Scenario 2: operator key compromised
The operator key cannot sign blocks, so this is not an emergency. But it can change commission, withdraw rewards, and vote on governance.
- Move all foundation/community communications to a read-only posture immediately.
- There is no on-chain operator-key rotation in the canonical Cosmos
SDK. The standard remedy is:
- Create a new validator (new operator key, new moniker variant
like
my-safro-validator-v2). - Stop self-delegating to the compromised one; ask delegators to redelegate.
- Unbond the original; commission and rewards on the unbonding stake still flow until the period ends.
- Create a new validator (new operator key, new moniker variant
like
- After the unbonding period, the original validator is dead and the compromised key is harmless.
Scenario 3: consensus key lost (no double-sign yet)
You restored the host but cannot find the consensus key. Stop the validator immediately: running with a freshly generated consensus key will look like a different validator to the chain (your real validator will be silent, then jailed, but not tombstoned).
sudo systemctl stop safrochaind.- Verify on a peer that you have fully stopped producing
signatures:
curl -s https://rpc.safrochain.network/validators \| jq --arg a "$(safrochaind comet show-address 2>/dev/null)" '.result.validators[] | select(.address==$a)'
- Treat as Scenario 1 if you have a backup. If you have no backup, treat as Scenario 4 (graceful death): there is no on-chain way to prove the new key is "you".
Scenario 4: double-sign / tombstoned
The chain has detected two votes from your consensus key at the same height. Your validator is permanently jailed (tombstoned): it cannot be unjailed. The slash on bonded stake has already happened.
What you do:
- Stop the offending host immediately. Even though more slashes cannot be applied to a tombstoned validator, you do not want to add more evidence to public dashboards.
- Communicate. Post a short, honest incident note in your delegator channel within an hour: when, what, what is next.
- Do not try to revive the consensus key. It is now toxic: if the key signs anything, anywhere, on this chain, again, it is fresh evidence. Best practice: destroy the file, retire the signer, rotate shares.
- Withdraw the remaining (non-slashed) self-delegation after the unbonding period.
- Announce a successor:
- Create a brand-new validator with a brand-new consensus key.
- Pick a clean moniker (e.g.
my-safro-validator-v2). - Publish a post-mortem with the timeline, root cause, and
mitigations (most commonly: "we ran two instances during a
migration without wiping
priv_validator_state.json" or "our remote-signer cluster lost quorum and we manually fell back").

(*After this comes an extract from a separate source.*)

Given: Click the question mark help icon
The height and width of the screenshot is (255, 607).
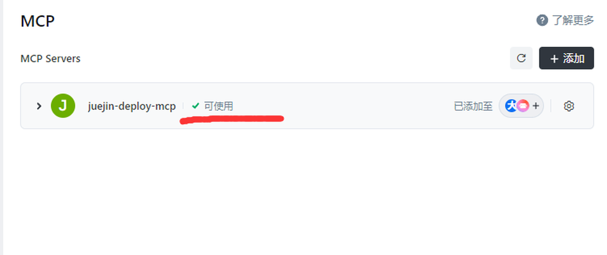Looking at the screenshot, I should (542, 20).
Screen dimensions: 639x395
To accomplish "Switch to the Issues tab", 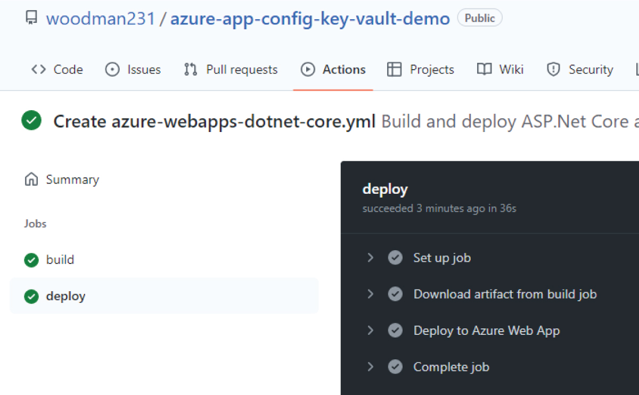I will point(133,70).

- Ask delegators to redelegate to the successor. Some will, some will not. Earn back trust through uptime over the following months.

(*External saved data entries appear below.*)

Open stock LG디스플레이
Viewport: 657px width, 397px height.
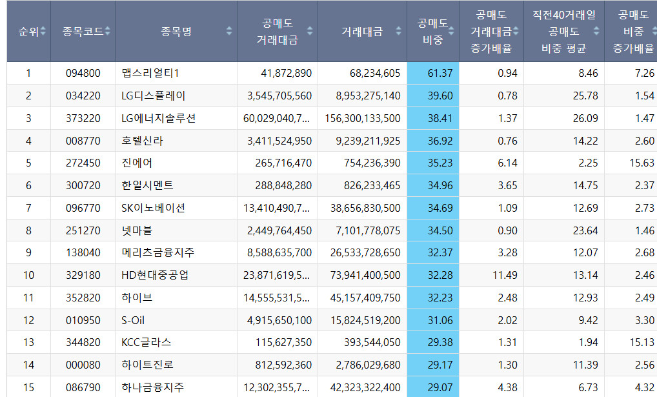(153, 96)
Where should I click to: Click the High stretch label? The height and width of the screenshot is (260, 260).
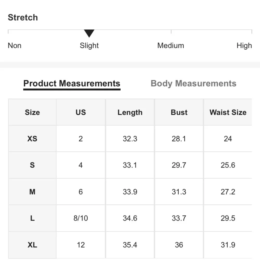pyautogui.click(x=244, y=46)
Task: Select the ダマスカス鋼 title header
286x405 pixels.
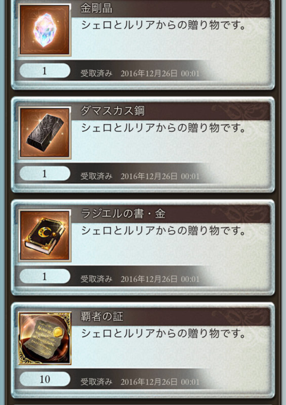Action: (113, 111)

Scenario 5: chain halt / consensus failure
This is rare and almost always a coordinated, network-wide event (bad upgrade, 1/3+ of voting power offline). Validators do not recover from this in isolation.
- Confirm with the foundation channel that the chain is halted: never assume it from a single node.

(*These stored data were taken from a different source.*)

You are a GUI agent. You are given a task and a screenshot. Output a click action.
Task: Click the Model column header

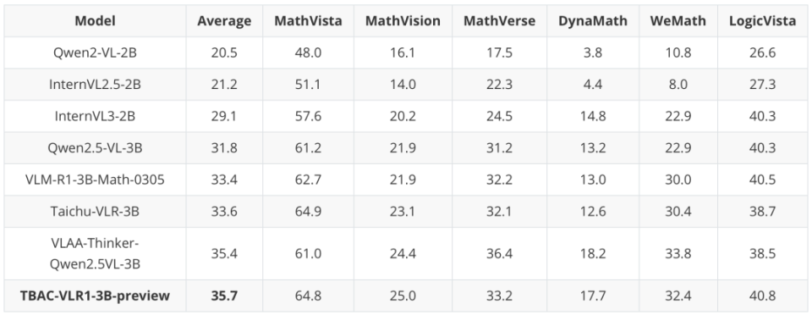point(96,20)
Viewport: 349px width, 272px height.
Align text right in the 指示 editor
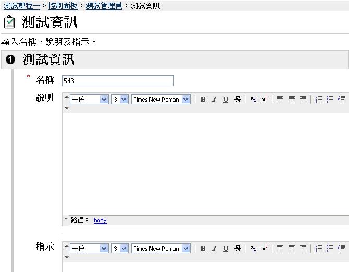pos(303,249)

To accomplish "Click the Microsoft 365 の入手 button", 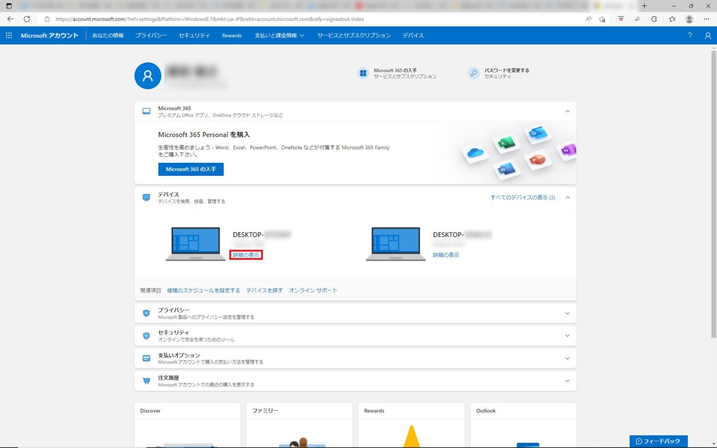I will point(191,169).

- Wait for guidance: a coordinated upgrade, a rollback to a checkpoint block, or a state-export + new genesis.
- Apply the fix at the agreed time. Going early or late breaks the network even more.
- If the chain is rolled back to a height below what your validator
already signed, you must restore an older
priv_validator_state.jsonthat reflects the rollback height, otherwise the chain will think you double-signed at first restart.
DR drills: the only backup that exists is one you have restored
Schedule a quarterly drill:
- On a fresh host (not connected to the production validator), restore the encrypted backup.
- Sync to chain tip via state-sync.
- Verify the restored consensus address matches the one on-chain.
- Verify the operator address matches (
safrochaind keys show validator -a). - Do not start
safrochaindwithpriv_validator_laddr = ""and the live key: that would double-sign. Either:- point this drill node at a mock signer, or
- run with
priv_validator_state.jsonheight set deliberately higher than current tip so it refuses to sign anything.
- Document any step that was unclear; fix the runbook; rinse next quarter.
The week your real validator host fails is not the week to discover your backup was empty. Run the drill.